SOURCE PASSAGE:
Weak SSL certificate?

[wetneb]

When attempting to query OAdoi from tools.wmflabs.org:

>>> import requests
>>> requests.get('https://oadoi.org/')
Traceback (most recent call last):
  File "<stdin>", line 1, in <module>
  File "/usr/lib/python2.7/dist-packages/requests/api.py", line 55, in get
    return request('get', url, **kwargs)
  File "/usr/lib/python2.7/dist-packages/requests/api.py", line 44, in request
    return session.request(method=method, url=url, **kwargs)
  File "/usr/lib/python2.7/dist-packages/requests/sessions.py", line 455, in request
    resp = self.send(prep, **send_kwargs)
  File "/usr/lib/python2.7/dist-packages/requests/sessions.py", line 558, in send
    r = adapter.send(request, **kwargs)
  File "/usr/lib/python2.7/dist-packages/requests/adapters.py", line 385, in send
    raise SSLError(e)
requests.exceptions.SSLError: [Errno 1] _ssl.c:510: error:14077438:SSL routines:SSL23_GET_SERVER_HELLO:tlsv1 alert internal error

That's probably due to a client-side bug, but it's also weird that it does not do it for other servers (like, dissem.in, which uses Let's Encrypt). So one bit of the issue is probably linked to your configuration. Any thoughts?

[richard-orr]

I'm not sure what the exact problem is, but it sounds like a client trying to use an old SSL version supported by disem.in and not by unpaywall.org.

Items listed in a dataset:
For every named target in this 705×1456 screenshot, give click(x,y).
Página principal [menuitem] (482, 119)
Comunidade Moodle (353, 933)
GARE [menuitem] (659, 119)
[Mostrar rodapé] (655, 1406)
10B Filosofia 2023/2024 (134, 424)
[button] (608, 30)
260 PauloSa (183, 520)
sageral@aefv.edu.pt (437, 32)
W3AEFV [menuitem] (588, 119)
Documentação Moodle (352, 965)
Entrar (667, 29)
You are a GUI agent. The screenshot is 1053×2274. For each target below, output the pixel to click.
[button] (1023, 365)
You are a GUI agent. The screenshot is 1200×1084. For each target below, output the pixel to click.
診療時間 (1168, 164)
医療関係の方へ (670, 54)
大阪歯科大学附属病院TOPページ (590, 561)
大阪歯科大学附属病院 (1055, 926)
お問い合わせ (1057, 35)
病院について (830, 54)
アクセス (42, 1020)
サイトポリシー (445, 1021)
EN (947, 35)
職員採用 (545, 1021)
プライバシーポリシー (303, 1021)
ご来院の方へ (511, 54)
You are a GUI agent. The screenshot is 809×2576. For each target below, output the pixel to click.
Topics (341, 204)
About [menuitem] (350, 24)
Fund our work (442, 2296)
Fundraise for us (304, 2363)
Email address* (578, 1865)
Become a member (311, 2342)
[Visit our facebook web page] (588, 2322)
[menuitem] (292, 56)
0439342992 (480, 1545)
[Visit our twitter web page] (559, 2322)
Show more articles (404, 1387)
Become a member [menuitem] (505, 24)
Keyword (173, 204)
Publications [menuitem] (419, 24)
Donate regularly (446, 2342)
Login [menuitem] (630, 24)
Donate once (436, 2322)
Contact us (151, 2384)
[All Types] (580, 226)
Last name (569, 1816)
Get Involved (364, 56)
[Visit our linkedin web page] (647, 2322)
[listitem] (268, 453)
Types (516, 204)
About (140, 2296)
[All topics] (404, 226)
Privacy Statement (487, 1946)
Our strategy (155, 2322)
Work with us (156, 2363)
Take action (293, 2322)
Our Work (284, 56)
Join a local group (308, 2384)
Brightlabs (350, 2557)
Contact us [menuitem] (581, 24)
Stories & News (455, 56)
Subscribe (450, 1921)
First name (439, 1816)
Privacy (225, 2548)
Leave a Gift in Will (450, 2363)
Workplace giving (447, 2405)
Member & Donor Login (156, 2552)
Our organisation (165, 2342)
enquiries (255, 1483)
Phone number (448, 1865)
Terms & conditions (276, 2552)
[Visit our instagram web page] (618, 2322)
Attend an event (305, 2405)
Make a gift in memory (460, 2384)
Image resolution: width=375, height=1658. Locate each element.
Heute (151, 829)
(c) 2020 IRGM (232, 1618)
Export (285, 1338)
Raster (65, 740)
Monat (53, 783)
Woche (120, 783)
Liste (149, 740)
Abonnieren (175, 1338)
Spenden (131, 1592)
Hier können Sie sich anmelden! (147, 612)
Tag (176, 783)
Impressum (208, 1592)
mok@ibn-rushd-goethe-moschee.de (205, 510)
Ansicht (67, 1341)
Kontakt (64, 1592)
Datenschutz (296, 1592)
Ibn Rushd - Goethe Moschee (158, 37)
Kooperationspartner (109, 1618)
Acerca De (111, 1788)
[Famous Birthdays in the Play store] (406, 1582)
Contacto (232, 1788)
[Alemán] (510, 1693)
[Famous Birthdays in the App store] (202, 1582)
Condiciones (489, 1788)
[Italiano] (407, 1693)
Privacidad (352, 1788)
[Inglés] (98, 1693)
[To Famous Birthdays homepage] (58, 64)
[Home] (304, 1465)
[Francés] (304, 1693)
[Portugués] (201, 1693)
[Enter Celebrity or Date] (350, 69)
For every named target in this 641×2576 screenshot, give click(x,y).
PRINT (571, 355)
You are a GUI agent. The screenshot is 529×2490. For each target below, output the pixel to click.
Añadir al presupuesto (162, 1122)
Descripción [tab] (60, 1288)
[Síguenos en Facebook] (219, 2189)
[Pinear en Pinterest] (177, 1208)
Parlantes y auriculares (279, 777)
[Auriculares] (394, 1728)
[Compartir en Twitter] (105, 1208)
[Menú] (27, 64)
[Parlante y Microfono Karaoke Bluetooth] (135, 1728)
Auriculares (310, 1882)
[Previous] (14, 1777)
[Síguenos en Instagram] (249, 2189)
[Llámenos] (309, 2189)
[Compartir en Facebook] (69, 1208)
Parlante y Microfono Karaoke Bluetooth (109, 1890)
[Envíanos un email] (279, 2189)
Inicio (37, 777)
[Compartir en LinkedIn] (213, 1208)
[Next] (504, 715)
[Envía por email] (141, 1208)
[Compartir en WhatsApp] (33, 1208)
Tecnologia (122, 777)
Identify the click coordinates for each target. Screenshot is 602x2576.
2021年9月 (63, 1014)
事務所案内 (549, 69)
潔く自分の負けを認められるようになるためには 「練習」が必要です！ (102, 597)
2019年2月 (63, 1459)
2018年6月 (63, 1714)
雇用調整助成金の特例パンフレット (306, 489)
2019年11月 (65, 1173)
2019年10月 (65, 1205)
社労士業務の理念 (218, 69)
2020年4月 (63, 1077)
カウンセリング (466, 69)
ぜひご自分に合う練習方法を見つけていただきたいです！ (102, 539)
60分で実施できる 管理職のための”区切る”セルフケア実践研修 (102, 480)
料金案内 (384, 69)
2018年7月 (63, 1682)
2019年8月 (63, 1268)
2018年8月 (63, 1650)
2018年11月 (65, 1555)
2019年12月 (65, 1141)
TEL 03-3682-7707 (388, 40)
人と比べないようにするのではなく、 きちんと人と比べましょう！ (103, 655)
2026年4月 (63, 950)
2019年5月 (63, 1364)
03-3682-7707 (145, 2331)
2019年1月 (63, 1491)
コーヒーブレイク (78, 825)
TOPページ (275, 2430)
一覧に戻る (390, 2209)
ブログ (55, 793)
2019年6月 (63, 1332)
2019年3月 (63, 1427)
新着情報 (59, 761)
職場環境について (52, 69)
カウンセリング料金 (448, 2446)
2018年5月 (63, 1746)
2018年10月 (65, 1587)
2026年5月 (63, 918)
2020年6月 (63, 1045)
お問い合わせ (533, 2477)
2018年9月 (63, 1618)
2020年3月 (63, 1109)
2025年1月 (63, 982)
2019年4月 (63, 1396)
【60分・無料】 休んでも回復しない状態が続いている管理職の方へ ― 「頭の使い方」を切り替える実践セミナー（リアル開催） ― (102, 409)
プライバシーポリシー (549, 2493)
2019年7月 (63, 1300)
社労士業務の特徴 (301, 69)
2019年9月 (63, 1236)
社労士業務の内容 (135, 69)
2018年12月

THE PROBLEM:
Reproduce the SSL certificate thread word for word, from "Traceback (most recent" up to and including "resp = self.send(prep, **send_kwargs)".

OUTPUT FOR THIS EXERCISE:
Traceback (most recent call last):
  File "<stdin>", line 1, in <module>
  File "/usr/lib/python2.7/dist-packages/requests/api.py", line 55, in get
    return request('get', url, **kwargs)
  File "/usr/lib/python2.7/dist-packages/requests/api.py", line 44, in request
    return session.request(method=method, url=url, **kwargs)
  File "/usr/lib/python2.7/dist-packages/requests/sessions.py", line 455, in request
    resp = self.send(prep, **send_kwargs)